Acordamos tarde, com o sol quente a fazer-nos suar na cama, e elas comentaram muito sobre o susto da madrugada:

- Gente, e ainda existe quem não acredite em alma do outro mundo...Eu, hein? Que susto que eu levei. Eu preferiria descer do carro e ir a pé do que continuar a viagem.

- E eu, então? Quase sujei minha calcinha de tanto susto.

- Eu não pulei pela janela porque estou meio gordinha. Ia ficar entalada.

- Fernando, você foi nosso herói. Manteve a calma, não deixou o carro descontrolar e ainda acalmou a gente depois. Que sangue-frio!! Você não tem medo de nada nesse mundo?

Modesto como sempre, afirmei que felizmente nascera e crescera sem saber muito bem o que era medo. Só o conhecia de ouvir dizer. Claro que eu não contaria nunca que dormia de luz acesa, quando rapazinho, depois de ouvir no rádio as “Histórias da Meia-Noite”.

Descemos, tomamos o café da manhã calmamente e embarcamos em meu carro.

Quando eu ia virar a chave de ignição, a Maria Doida apareceu, sorridente como sempre, esticou a mão para dentro de meu carro e perguntou baixinho, naquele seu jeito de doida mansa:

- Tem um “trocadim”, sô Fernando?

Que sorte que eu tive!
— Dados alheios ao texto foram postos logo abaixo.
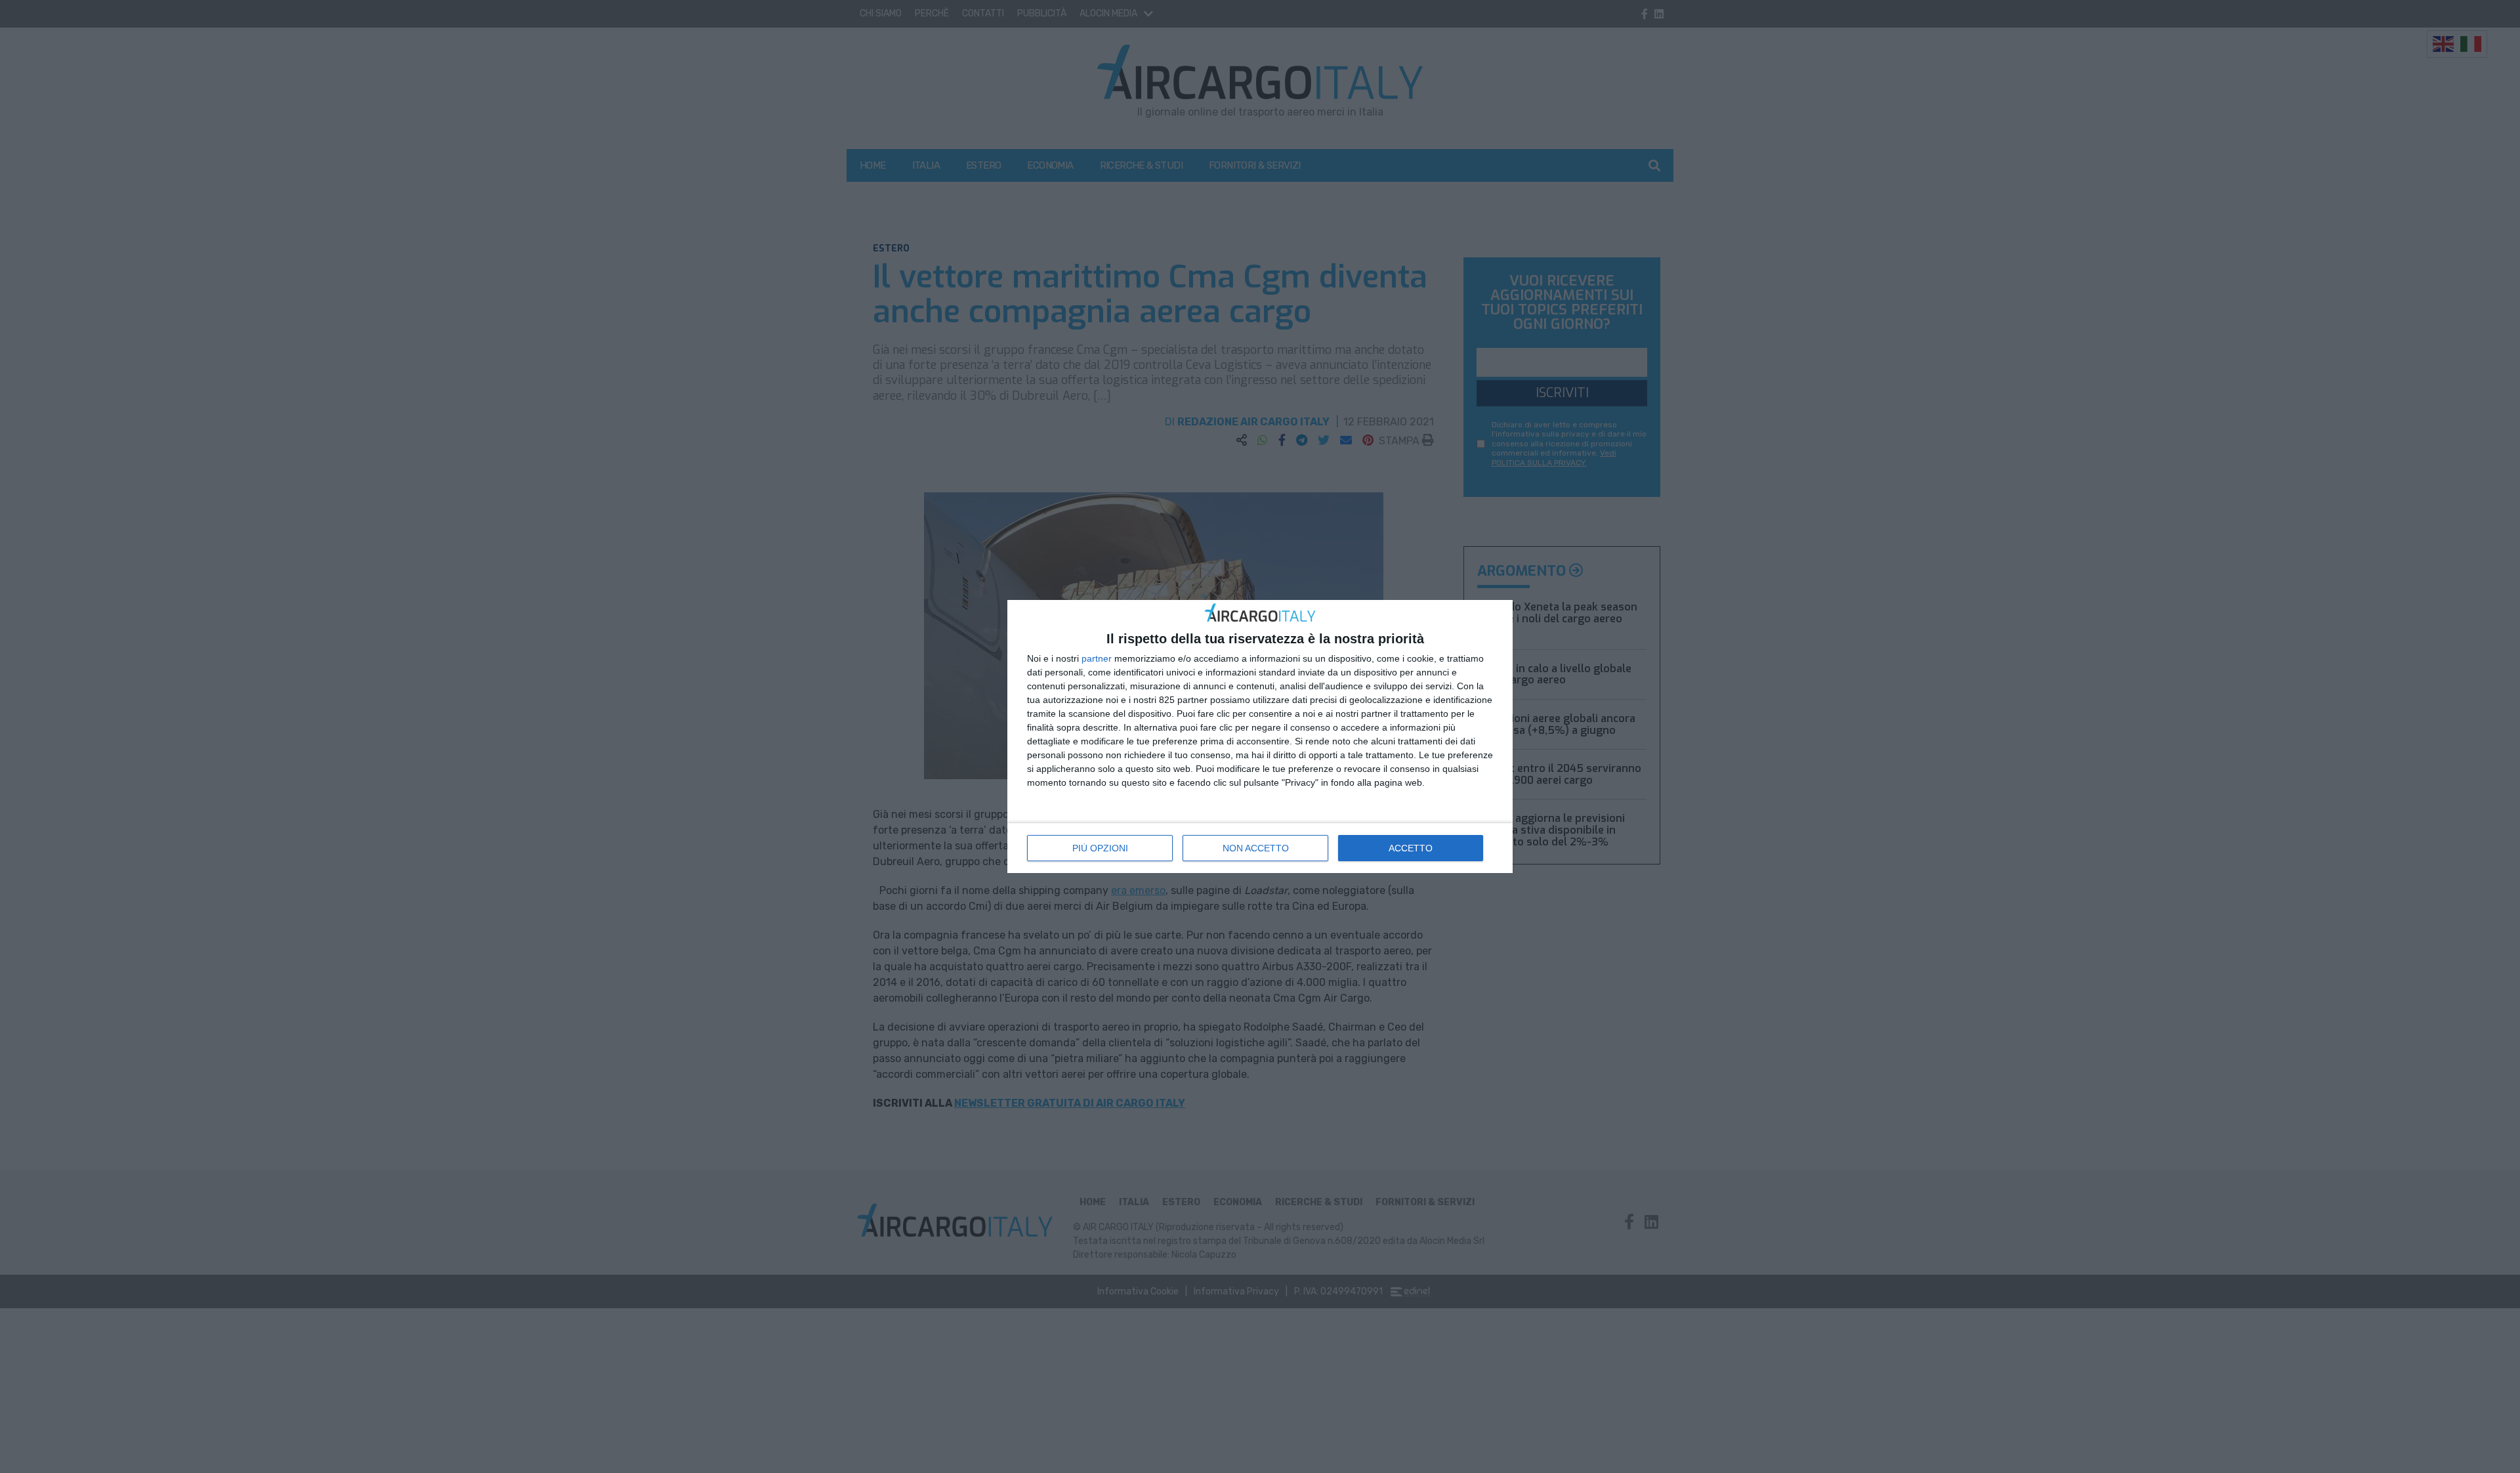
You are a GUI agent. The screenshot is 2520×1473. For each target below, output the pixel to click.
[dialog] (1260, 737)
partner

Exatamente na hora que Maria Doida, com seu vestido vermelho “cheguei”, e seu eterno sorriso esticado na cara, me pedia um “trocadim”, um motorista de caminhão, sósia do então jovem e belo Francisco Cuoco adentrava o restaurante do posto de gasolina e as três moças olhavam extasiadas para ele, sem perceber nada à sua volta.

Depois de jogar umas moedas na mão de Maria Doida, arranquei feito um doido e mantive estrada afora minha fama de valente.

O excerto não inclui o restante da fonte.